The modern office did not set out to exhaust people. It just quietly trained them to stay alert, responsive and permanently interruptible.


“Exhaustion is rarely the result of a single deadline,” Dua said. “It is reinforced through ‘visibility norms,’ the silent expectation that being ‘seen’ equates to being ‘productive.’” In offices that prioritise openness and constant interaction, she added, “employees are perpetually responsive but rarely reflective.”


The problem is not collaboration itself, but its monopoly over space. When every corner invites conversation, deep work becomes an act of resistance.


The fix, Dua argued, is not a retreat into silence but choice. “We must replace ‘open-plan fatigue’ with choice-filled, experience-led environments.” High performance, in her framing, depends on contrast. “A high-performance culture requires ‘balance zones,’ places where quiet areas for deep focus coexist with biophilic pockets that allow the brain to reset between high-stakes collaboration.”


In other words: if your office has nowhere to think, it is quietly teaching people to perform busyness instead.


When engagement cracks quietly


Most disengagement does not announce itself. It shows up late, often after people have already decided to leave.


“Managers often miss the early signs of disengagement because output remains steady,” Dua said. She calls this phase “quiet cracking.” “This ‘quiet cracking’ is not found in a KPI dashboard; it is visible in the physical shifts of space utilization.”


The signs are subtle but telling. “When participation in spontaneous discussions drops and teams retreat into isolated, task-focused bubbles, engagement is fading.” The office, in that sense, becomes diagnostic—if leaders are paying attention.


Design, she argued, can either accelerate that withdrawal or reverse it. “By applying design thinking, starting with a deep understanding of people’s aspirations, we can create ‘commute-worthy’ spaces that lure talent back through connection rather than mandates.”


The phrase matters. Luring is not ordering. It assumes people still want to belong—if the environment earns it.


Energy, not hours


If there is a shift underway, it is in how performance itself is being redefined.
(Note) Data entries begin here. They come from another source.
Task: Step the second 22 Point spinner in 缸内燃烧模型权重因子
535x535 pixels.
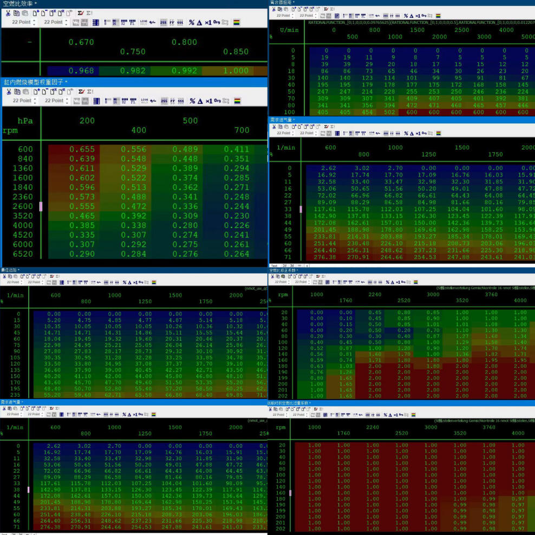Action: (67, 101)
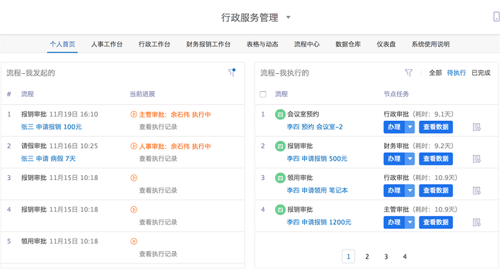
Task: Switch to 人事工作台 tab
Action: (107, 44)
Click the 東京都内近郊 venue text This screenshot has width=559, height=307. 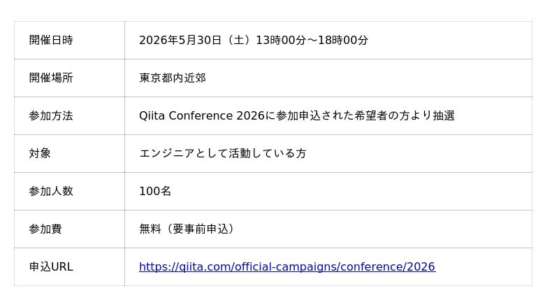[173, 78]
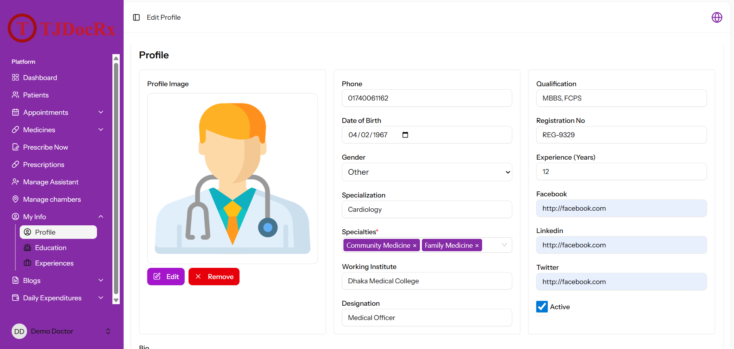The width and height of the screenshot is (734, 349).
Task: Select the Prescribe Now pencil icon
Action: tap(15, 147)
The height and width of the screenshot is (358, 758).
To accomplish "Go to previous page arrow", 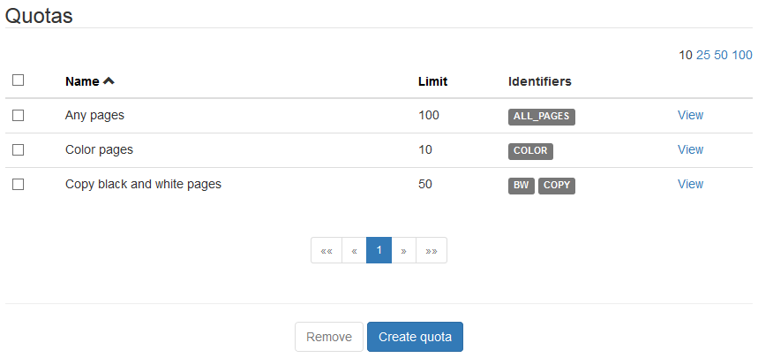I will [x=354, y=250].
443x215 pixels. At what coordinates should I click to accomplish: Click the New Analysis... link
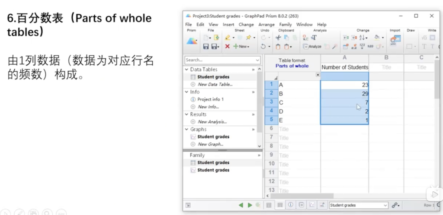coord(212,122)
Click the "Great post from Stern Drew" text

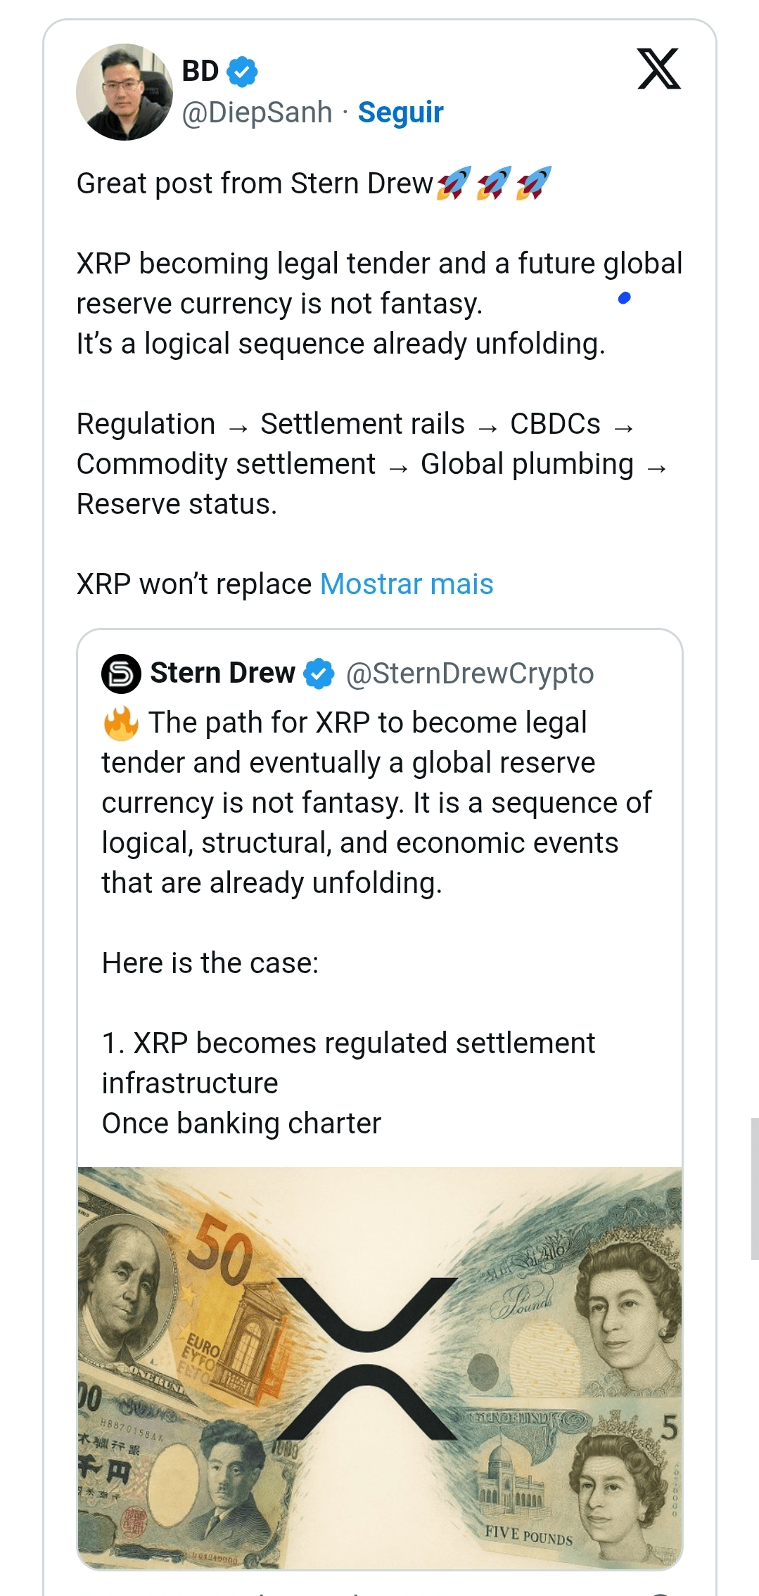click(255, 184)

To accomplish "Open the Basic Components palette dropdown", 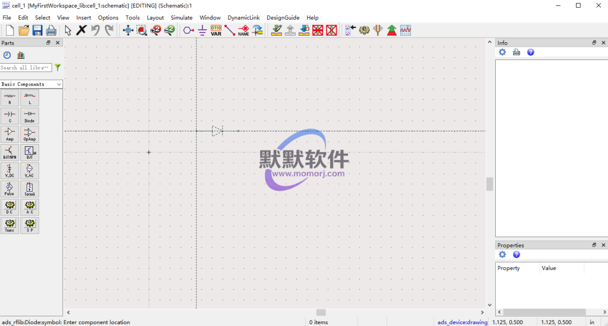I will point(31,84).
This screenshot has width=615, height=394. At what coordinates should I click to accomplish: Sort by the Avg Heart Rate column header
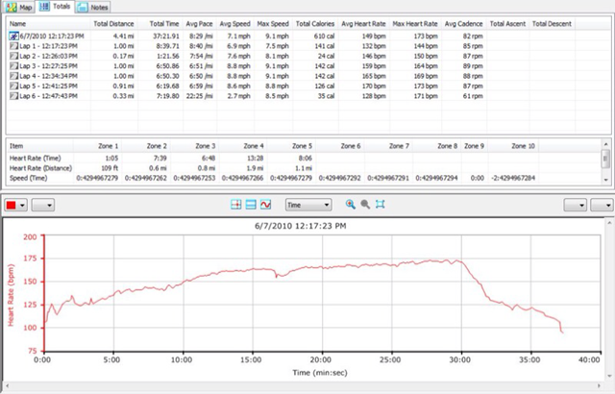363,23
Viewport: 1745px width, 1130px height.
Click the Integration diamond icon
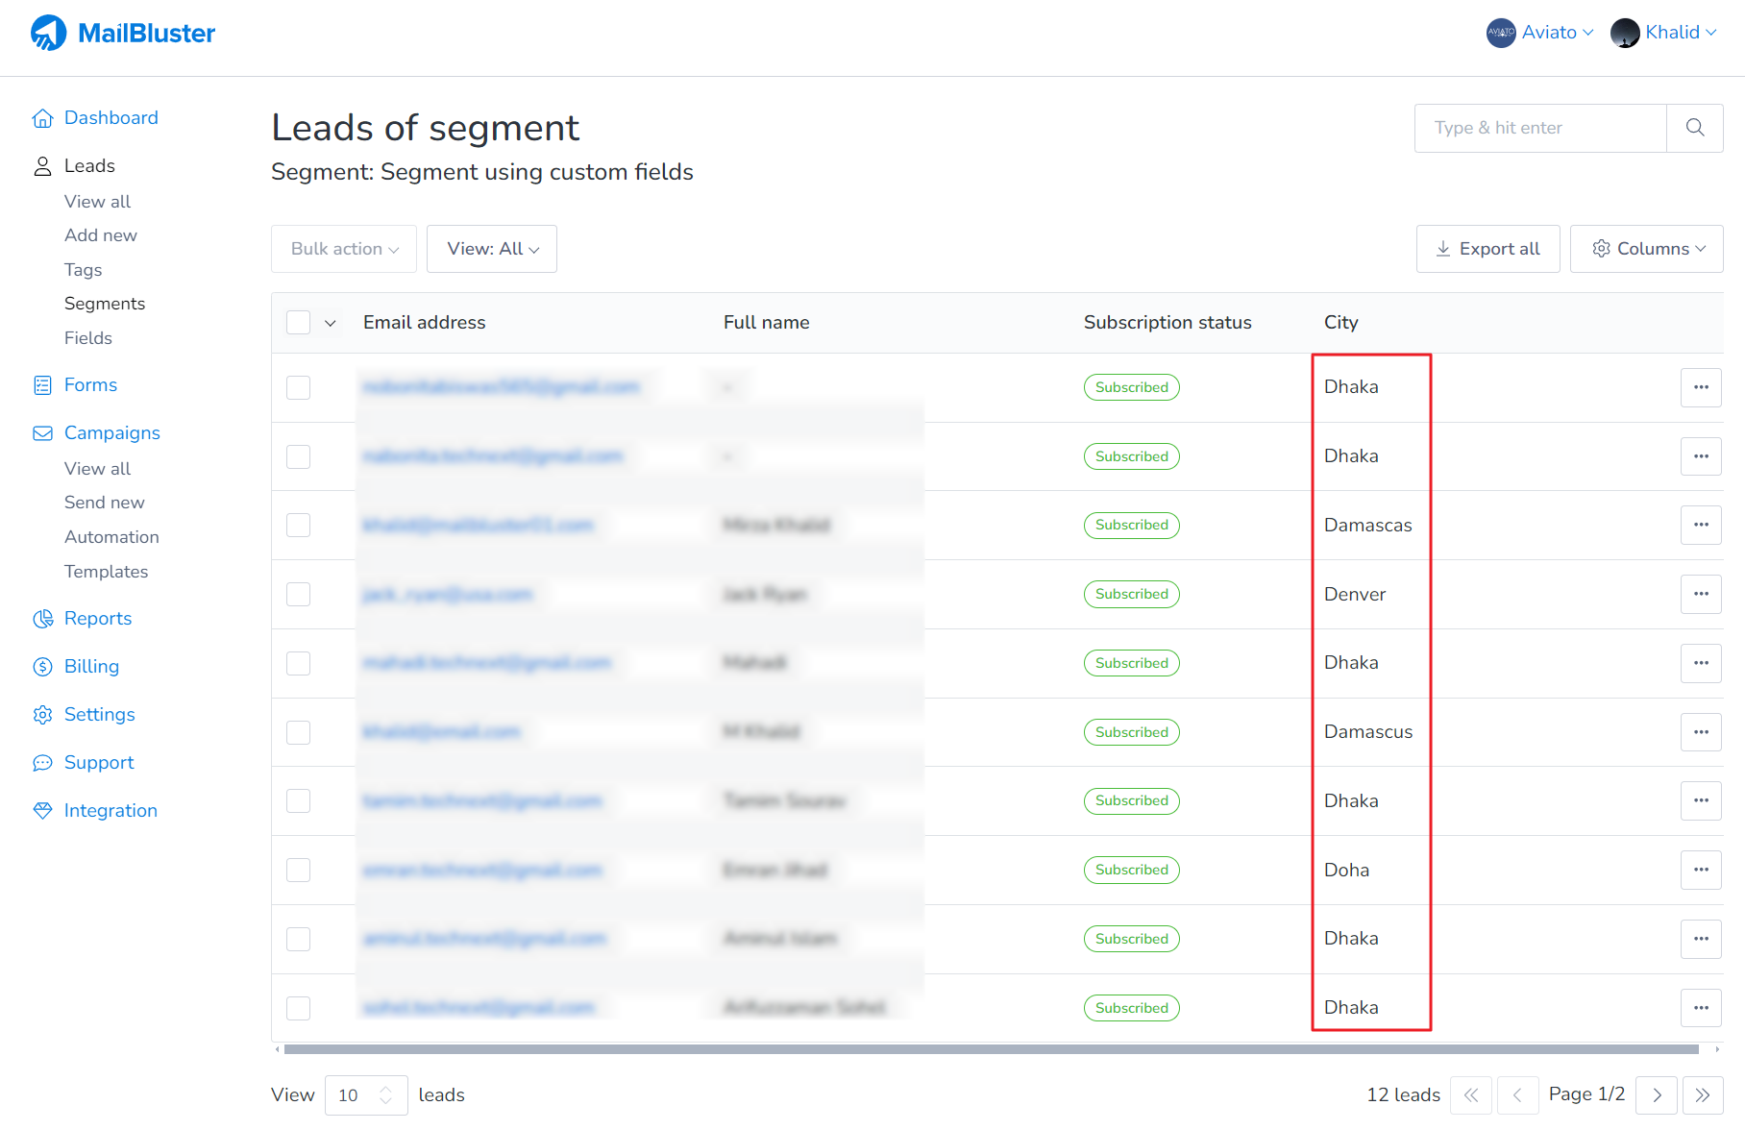[42, 811]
“In 2026, the traditional idea of work-life balance is being replaced by ‘work-life harmony,’” Dua said—a model where work and life are not opponents but contributors to the same energy system. That, however, requires alignment between what leaders say and what spaces allow.


“If a leader respects ‘focus time’ but the office has no quiet zones, the policy fails,” she said. “Conversely, if design provides a ‘reset zone’ but leadership rewards those who never leave their desks, the space is wasted.”


The office cannot fix bad leadership, but it can expose it.


Technology, she added, should reduce friction, not amplify surveillance. “We must use technology as a quiet enabler, from air-quality sensors to personalized environmental controls, to reduce the micro-frictions that create cognitive load.”


Culture you can see


As organisations scale globally, Dua sees the workplace becoming less neutral and more expressive.


“For a global firm, culture is not abstract; it must be visible and lived within the workplace,” she said. Whether through biophilic design or predictive use of space, the intention is consistent. “The goal remains the same: creating an environment where people do not just work; they flourish.”


This is where workplace design stops being cosmetic and starts becoming political—signalling what an organisation truly values when no one is watching.


The real question


“We are no longer just designing offices; we are designing flourishing communities,” Dua said.

The uncomfortable implication is that many organisations already reward exhaustion—just not on paper. They reward it through layouts that eliminate privacy, metrics that favour speed over judgment, and cultures that confuse presence with contribution.


The choice ahead is not about adding perks or plants. It is about deciding whether the workplace should drain people quietly—or actively protect the energy it depends on.